「円安だから海外旅行は諦めよう…」そう考えている方は少なくないかもしれません。2026年も1ドル=150円前後の円安水準が続いており、欧米やオーストラリアへの旅行費用は数年前と比べて大幅に上昇しています。

しかし、円安=海外旅行を諦めるべき、ではありません。渡航先の選び方、予約のタイミング、両替方法、そして会員制旅行サービスの活用など、知っている人だけが実践している節約術がたくさんあります。この記事では、円安環境でも海外旅行を楽しむための具体的な対策を徹底解説します。

円安が旅行費用に与えるインパクト

まず、円安がどの程度旅行費用に影響するのかを数字で確認しましょう。為替レートが変わると、航空券・宿泊費・食事・現地交通費のすべてが連動して変化します。2022年の1ドル=110円台から2026年の150円前後へ、約35〜40%の円安が進行しており、旅行費用への影響は無視できません。

具体的にハワイ旅行(4泊6日・2名)を例に、為替レートごとの費用の変化を見てみましょう。

為替レート 航空券(2名) 宿泊費(4泊) 食事・現地費用 合計目安
1ドル=110円(2021年頃) 約160,000円 約100,000円 約60,000円 約320,000円
1ドル=130円 約190,000円 約120,000円 約70,000円 約380,000円
1ドル=150円(2026年) 約220,000円 約140,000円 約80,000円 約440,000円

同じ内容の旅行でも、円安によって約12万円も費用が増加しています。この差額は家族旅行なら東南アジア1回分に相当します。だからこそ、円安時代の旅行には戦略が欠かせないのです。

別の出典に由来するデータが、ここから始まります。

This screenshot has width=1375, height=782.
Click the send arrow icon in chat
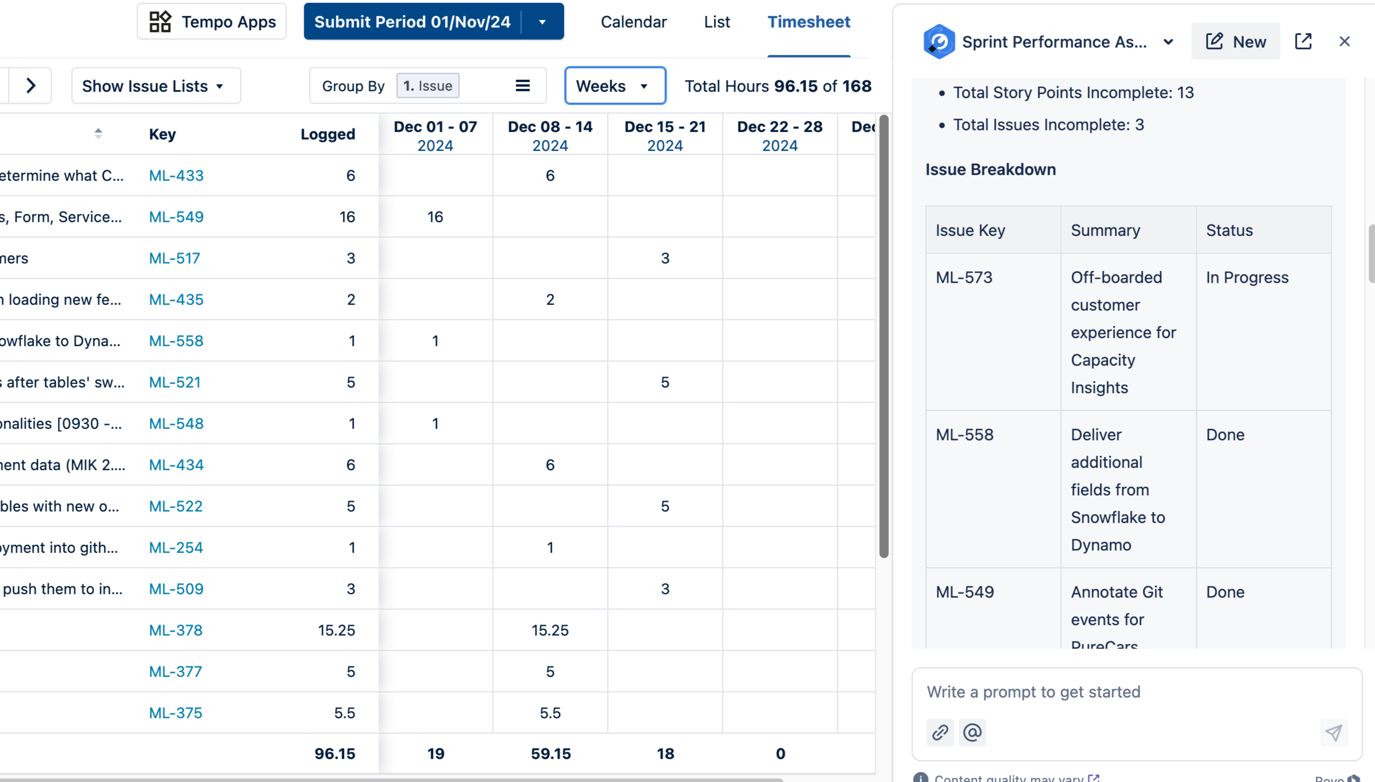point(1333,733)
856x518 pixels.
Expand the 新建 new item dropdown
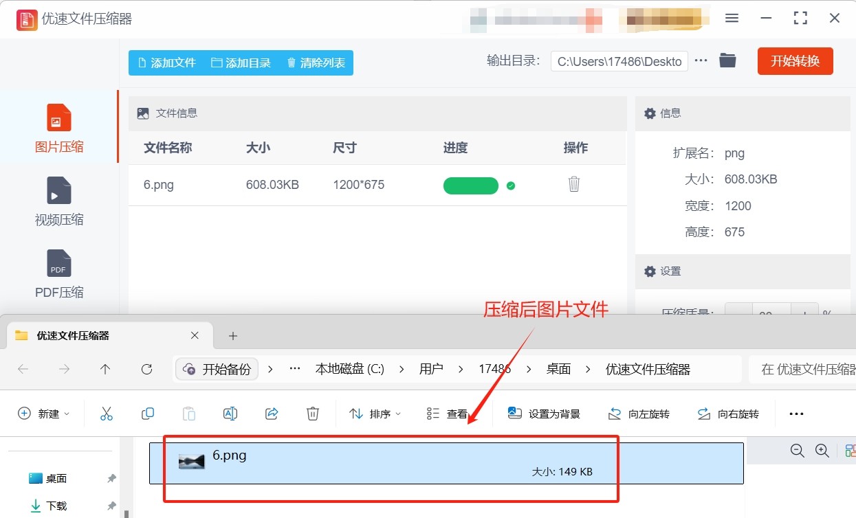43,414
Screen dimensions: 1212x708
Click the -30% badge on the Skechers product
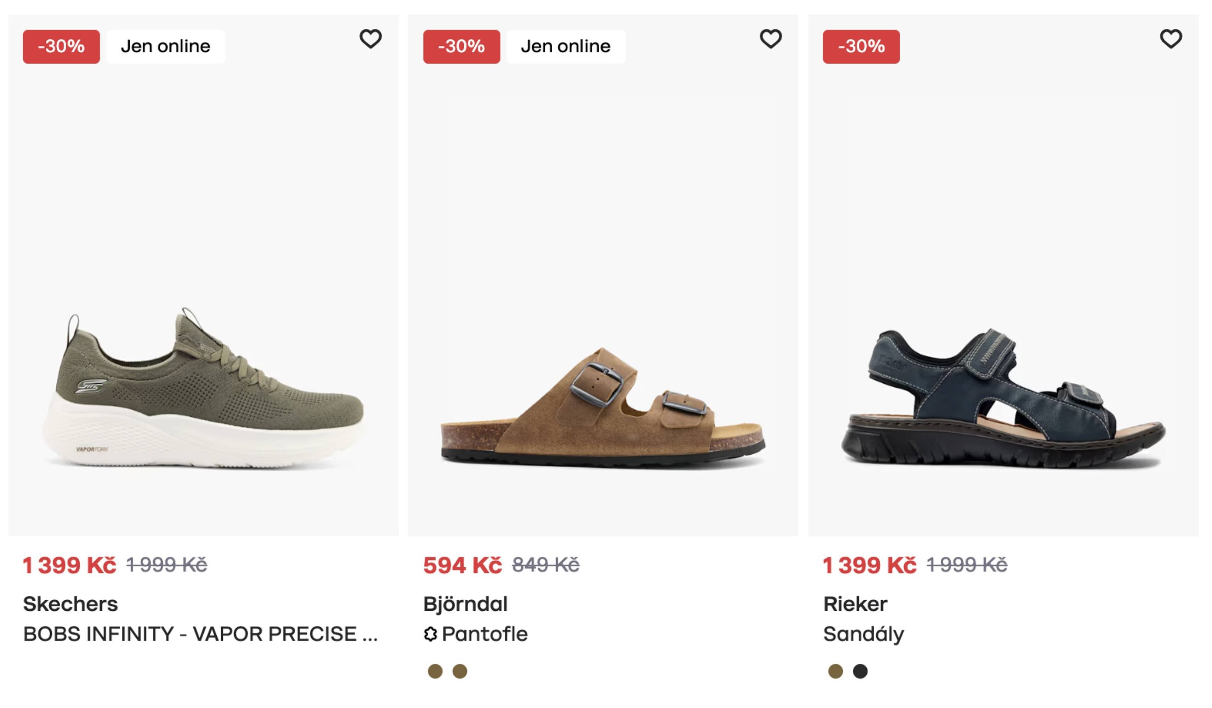61,46
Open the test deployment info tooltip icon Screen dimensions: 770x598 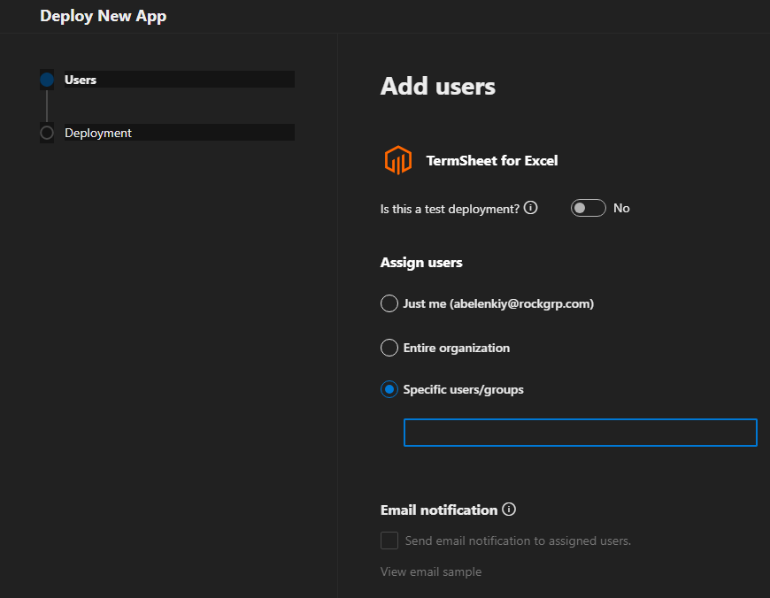click(x=530, y=207)
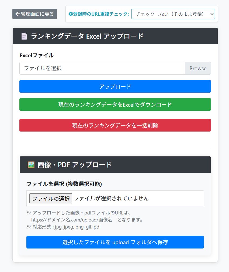Screen dimensions: 229x272
Task: Click the ファイルを選択... Excel file field
Action: (102, 68)
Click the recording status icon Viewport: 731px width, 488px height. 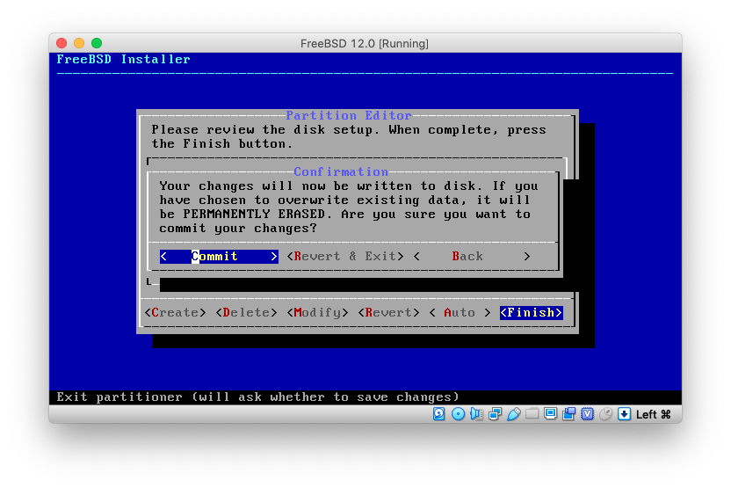(568, 414)
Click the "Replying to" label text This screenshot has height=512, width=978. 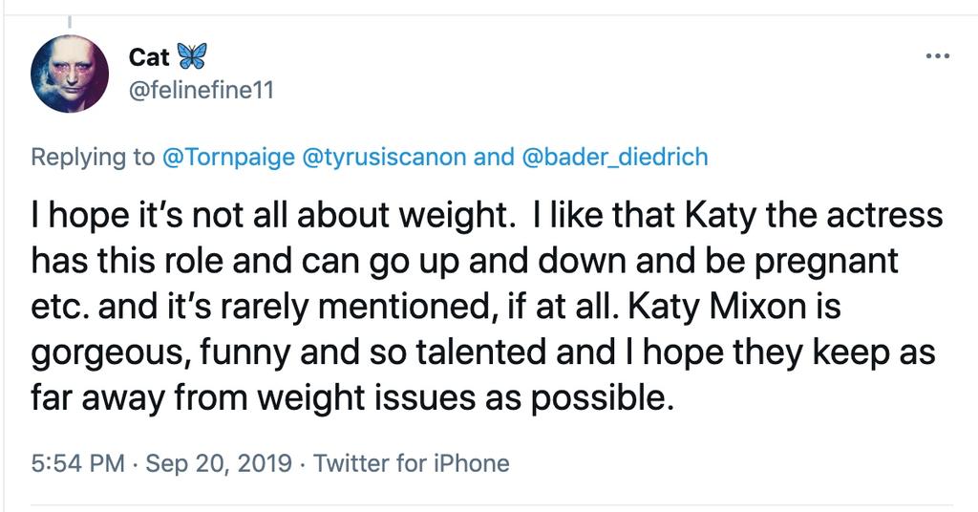[x=92, y=157]
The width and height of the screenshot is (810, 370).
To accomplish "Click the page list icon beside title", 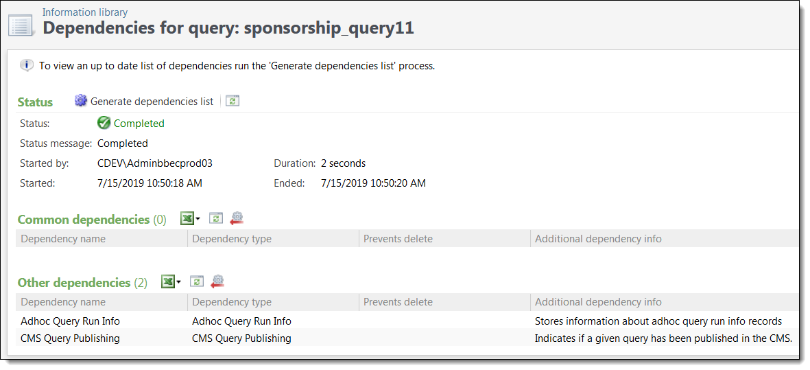I will click(x=20, y=25).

Beautiful turquoise beach in Southeast Asia with traditional longtail boat and limestone cliffs, cin

円安でもお得に行ける渡航先

円安の影響はすべての国で同じではありません。ドルやユーロに対して円が弱くても、現地の物価が安い国を選べば、トータルの旅行費用は十分に抑えられます。特に東南アジアやトルコなど、現地通貨が円以上に弱い国では、円安の影響をほとんど感じずに旅行できるケースもあります。

2026年現在、コスパが高い渡航先を地域別にまとめました。航空券の安さ、現地物価、日本人の行きやすさを総合的に評価しています。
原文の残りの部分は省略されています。